» Instructions for the task: In the material below, rewrite the part that opens with the line containing "Click the red AG logo box" and closes with the line containing "click(x=196, y=90)" as a numbered list, leaving out blank lines.

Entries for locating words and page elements
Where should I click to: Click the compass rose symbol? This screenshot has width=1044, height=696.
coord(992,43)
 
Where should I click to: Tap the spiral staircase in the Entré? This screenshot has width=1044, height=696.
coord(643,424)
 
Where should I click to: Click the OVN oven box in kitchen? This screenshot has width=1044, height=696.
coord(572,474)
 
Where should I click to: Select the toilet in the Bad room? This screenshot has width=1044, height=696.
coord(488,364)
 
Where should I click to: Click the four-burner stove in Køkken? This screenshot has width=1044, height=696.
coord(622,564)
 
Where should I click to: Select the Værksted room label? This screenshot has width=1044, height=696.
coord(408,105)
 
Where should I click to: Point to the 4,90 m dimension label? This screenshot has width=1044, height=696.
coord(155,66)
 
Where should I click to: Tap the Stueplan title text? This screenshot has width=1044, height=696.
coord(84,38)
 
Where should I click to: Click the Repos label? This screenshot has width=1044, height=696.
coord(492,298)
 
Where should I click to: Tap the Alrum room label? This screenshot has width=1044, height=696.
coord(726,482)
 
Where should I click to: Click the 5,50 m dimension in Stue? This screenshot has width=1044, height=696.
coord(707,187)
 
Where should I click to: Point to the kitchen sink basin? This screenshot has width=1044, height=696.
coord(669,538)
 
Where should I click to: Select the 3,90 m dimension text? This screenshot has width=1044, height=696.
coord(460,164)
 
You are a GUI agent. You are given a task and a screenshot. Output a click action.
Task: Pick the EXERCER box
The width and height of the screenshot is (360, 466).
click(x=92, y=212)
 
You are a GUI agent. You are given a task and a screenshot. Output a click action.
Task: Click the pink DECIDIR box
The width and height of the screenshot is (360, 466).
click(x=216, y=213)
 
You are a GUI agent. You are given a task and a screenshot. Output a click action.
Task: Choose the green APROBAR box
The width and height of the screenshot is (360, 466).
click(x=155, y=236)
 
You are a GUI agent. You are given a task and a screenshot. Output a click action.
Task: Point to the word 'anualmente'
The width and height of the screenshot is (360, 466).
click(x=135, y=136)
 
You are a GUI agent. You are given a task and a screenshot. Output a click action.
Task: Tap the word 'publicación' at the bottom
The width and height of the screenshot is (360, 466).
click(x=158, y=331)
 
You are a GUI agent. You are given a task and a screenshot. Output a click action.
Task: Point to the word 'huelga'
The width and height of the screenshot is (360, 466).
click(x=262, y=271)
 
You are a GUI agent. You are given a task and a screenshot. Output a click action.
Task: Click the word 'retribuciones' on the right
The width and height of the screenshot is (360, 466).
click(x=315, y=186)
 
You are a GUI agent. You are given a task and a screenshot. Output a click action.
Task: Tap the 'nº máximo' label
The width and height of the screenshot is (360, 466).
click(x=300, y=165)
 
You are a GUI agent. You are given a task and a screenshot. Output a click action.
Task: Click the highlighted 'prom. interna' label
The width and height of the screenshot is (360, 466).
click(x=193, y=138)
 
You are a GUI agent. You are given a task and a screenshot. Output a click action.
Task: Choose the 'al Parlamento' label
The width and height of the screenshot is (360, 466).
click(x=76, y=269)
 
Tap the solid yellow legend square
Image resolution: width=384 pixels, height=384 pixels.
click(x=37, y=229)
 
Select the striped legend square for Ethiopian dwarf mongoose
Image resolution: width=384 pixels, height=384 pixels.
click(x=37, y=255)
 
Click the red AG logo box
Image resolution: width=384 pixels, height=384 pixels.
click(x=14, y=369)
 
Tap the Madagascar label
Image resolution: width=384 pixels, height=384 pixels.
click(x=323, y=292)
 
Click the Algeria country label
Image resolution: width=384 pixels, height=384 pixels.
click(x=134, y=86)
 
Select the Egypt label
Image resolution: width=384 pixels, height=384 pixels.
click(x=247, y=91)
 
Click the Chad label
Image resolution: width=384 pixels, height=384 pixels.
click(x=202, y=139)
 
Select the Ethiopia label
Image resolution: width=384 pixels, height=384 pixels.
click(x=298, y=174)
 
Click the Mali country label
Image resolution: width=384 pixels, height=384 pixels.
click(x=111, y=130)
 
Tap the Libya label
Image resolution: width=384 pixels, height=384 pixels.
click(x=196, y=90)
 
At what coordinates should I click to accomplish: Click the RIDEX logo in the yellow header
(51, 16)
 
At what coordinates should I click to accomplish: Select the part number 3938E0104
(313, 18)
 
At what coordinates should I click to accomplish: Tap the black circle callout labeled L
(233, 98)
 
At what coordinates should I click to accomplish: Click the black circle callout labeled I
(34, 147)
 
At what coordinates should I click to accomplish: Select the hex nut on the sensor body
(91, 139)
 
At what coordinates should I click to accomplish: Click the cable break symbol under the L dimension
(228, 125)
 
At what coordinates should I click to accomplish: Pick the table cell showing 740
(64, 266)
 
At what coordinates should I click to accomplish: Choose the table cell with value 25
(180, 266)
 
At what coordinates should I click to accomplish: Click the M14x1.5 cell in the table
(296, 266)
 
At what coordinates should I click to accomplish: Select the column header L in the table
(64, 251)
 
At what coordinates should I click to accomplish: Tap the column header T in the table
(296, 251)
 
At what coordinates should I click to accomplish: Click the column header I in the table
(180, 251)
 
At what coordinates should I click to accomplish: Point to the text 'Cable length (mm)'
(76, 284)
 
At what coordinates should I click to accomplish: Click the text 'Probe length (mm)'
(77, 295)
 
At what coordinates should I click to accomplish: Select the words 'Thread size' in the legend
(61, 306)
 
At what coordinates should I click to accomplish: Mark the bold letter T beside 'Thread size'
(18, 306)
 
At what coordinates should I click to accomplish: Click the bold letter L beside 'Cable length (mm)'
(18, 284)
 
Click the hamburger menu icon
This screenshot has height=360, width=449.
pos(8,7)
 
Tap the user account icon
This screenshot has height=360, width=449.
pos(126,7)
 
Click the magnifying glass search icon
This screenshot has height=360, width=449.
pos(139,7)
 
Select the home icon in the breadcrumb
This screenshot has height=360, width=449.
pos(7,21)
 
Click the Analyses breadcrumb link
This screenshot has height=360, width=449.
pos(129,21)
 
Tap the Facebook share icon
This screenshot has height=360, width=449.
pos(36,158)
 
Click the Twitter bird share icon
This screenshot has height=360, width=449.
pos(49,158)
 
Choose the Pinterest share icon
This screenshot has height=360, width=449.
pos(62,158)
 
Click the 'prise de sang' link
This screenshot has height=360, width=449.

» Full answer:
1. Click the red AG logo box
2. Image resolution: width=384 pixels, height=384 pixels.
3. click(x=14, y=369)
4. Tap the Madagascar label
5. Image resolution: width=384 pixels, height=384 pixels.
6. click(x=323, y=292)
7. Click the Algeria country label
8. Image resolution: width=384 pixels, height=384 pixels.
9. click(x=134, y=86)
10. Select the Egypt label
11. Image resolution: width=384 pixels, height=384 pixels.
12. click(x=247, y=91)
13. Click the Chad label
14. Image resolution: width=384 pixels, height=384 pixels.
15. click(x=202, y=139)
16. Select the Ethiopia label
17. Image resolution: width=384 pixels, height=384 pixels.
18. click(x=298, y=174)
19. Click the Mali country label
20. Image resolution: width=384 pixels, height=384 pixels.
21. click(x=111, y=130)
22. Tap the Libya label
23. Image resolution: width=384 pixels, height=384 pixels.
24. click(x=196, y=90)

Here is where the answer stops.